VEJA OS MAIORES CREDORES LISTADOS PELO GRUPO FICTOR
American Express Brasil Asessoria Empresarial Ltda.- R$ 893.195.066,36
Sefer Investimentos DTVM Ltda. – R$ 430.000.000,00
Luiz Philippe Gomes Rubini – R$ 34.435.554,24
Augusto Jorge Cury – R$ 31.500.000,00
Alarcon Select – R$ 16.450.000,00
Adesh 1º Fundo de Investimento em Direitos Creditórios – 15.000.000,00
Thaís Seixas Cardoso – R$ 13.500.000,00
Gabriel da Silva Almeida – R$ 11.000.000,00
Luis Marcelo Carvalho de Oliveira – R$ 10.940.000,00
Kadesh 2º Fundo de Investimento em Direitos Creditórios – R$ 10.000.000,00
Saulo Matheus Arantes Alves – R$ 10.000.000,00
Silo Safra – R$ 10.000.000,00
Pablo Cabral Zilli – R$ 9.916.771,59
Edvaldo Ilário de Oliveira – R$ 9.130.145,12
Leandro Braga Fraga – R$ 8.660.145,00
Washington Luiz Batista Brasileiro – R$ 8.197.587,80
Avi Freilich – R$ 7.800.000,00
James Michael Raimundo – R$ 7.400.000,00
Tagiza Empreendimentos Ltda. – R$ 7.284.563,55
Silvia Ramos Maradei Pereira – R$ 6.960.000,00
(Informações: Isto é Dinheiro)

NEM INVESTIDORES DE ARARAQUARA ESCAPAM
Na lista de credores divulgada pelo próprio Fictor – investidores que acreditaram no potencial do Fictor – o RCIA encontrou 49 pessoas de Araraquara, representando a elas um duro golpe financeiro. Com essas pessoas o Fictor terá que negociar e num prazo de dois anos devolver o que elas investiram, ou no mínimo devolver o que for acordado. Os valores aplicados por investidores de Araraquara no Fictor somam R$ 5.827.707,66.

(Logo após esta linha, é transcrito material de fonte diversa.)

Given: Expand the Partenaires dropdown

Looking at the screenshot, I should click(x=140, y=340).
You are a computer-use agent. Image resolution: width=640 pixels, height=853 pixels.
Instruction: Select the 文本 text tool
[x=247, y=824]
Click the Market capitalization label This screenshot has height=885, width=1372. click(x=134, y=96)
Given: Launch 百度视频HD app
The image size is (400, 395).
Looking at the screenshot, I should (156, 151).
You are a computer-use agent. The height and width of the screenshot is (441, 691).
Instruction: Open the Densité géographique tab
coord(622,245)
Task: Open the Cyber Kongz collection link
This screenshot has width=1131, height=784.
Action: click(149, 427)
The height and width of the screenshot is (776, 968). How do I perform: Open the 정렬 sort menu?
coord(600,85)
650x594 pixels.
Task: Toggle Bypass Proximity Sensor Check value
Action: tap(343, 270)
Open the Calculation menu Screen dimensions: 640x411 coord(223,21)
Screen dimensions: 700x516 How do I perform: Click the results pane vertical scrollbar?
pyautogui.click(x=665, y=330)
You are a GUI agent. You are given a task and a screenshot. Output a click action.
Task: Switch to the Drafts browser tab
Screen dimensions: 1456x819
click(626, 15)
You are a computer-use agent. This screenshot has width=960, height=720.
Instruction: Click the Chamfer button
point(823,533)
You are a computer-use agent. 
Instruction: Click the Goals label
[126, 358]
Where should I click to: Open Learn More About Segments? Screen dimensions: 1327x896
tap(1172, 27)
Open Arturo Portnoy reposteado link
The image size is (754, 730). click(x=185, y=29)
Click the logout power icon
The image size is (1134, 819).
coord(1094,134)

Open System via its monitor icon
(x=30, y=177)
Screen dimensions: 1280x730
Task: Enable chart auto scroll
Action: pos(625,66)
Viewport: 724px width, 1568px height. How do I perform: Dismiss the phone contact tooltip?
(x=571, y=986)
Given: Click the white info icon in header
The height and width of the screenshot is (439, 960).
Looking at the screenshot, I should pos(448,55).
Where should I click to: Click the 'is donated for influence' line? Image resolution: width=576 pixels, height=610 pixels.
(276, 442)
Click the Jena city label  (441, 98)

O acesso à lista se tornou pública e segundo especialistas em direito financeiro é até mesmo importante sua divulgação visando oficializar as negociações, para que os credores possam se manifestar e acompanhar os rumos que serão dados pela Justiça a partir da anunciada Recuperação Judicial.
No caso de Araraquara é observado que Romero Bressan investiu R$ 1.430.000,00, a Winwin Group R$ 600.00,00, Alcidio Celiberto R$ 500.000,00, sendo eles os grandes aplicadores e de boa fé, tendo agora com os demais se submeterem a proposta de devolução dos valores sujeitos ao resgate.
O grupo Fictor Holding e a Fictor Invest alegaram no pedido da Recuperação Judicial no Tribunal de Justiça de São Paulo que a crise financeira foi imposta pelas associações com o Banco Master e pela cobertura da imprensa.
A compra do Banco Master, anunciada pela Fictor em novembro de 2025, tinha “o objetivo de assegurar a continuidade das operações da instituição“ com a ajuda de um investidor estrangeiro.
Mas segundo a publicação NeoFeed, o fato de o banco ter sido alvo da Operação Compliance Zero da Polícia Federal, no dia seguinte ao anúncio da aquisição, teria sido o gatilho para a crise da Fictor, segundo o documento.